Segment Start: INFORMATION SHOWN
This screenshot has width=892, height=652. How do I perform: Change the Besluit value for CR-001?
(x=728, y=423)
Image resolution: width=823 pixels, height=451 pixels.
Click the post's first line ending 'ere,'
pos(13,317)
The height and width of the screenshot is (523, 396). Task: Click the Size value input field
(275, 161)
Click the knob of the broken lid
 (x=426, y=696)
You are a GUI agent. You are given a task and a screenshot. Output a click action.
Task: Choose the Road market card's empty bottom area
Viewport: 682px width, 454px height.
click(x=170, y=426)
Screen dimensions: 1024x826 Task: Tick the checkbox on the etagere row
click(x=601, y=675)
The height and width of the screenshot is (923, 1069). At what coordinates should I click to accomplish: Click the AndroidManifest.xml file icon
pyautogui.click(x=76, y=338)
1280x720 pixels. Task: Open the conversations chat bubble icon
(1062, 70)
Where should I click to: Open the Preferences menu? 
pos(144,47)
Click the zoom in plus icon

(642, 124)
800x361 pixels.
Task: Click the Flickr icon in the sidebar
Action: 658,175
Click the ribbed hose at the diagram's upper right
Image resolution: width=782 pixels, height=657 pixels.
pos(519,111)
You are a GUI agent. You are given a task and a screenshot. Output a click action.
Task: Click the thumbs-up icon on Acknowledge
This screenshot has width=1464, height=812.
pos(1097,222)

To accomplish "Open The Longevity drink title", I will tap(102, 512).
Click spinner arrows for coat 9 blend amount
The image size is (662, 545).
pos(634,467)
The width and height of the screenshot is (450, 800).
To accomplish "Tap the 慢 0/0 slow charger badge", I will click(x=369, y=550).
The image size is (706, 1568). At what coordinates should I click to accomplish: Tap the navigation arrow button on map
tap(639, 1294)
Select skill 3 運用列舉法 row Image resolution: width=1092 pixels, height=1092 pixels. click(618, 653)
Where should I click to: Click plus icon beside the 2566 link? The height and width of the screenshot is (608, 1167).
Segment End: INFORMATION SHOWN
TASK DETAILS ▸
Write out exactly the lines above between the line with "The width and" and the line with "Select skill 3", inclusive, and nothing beyond them.

RESPONSE BELOW ▸
The width and height of the screenshot is (450, 800).
To accomplish "Tap the 慢 0/0 slow charger badge", I will click(x=369, y=550).
The image size is (706, 1568). At what coordinates should I click to accomplish: Tap the navigation arrow button on map
tap(639, 1294)
Select skill 3 運用列舉法 row Image resolution: width=1092 pixels, height=1092 pixels. click(618, 653)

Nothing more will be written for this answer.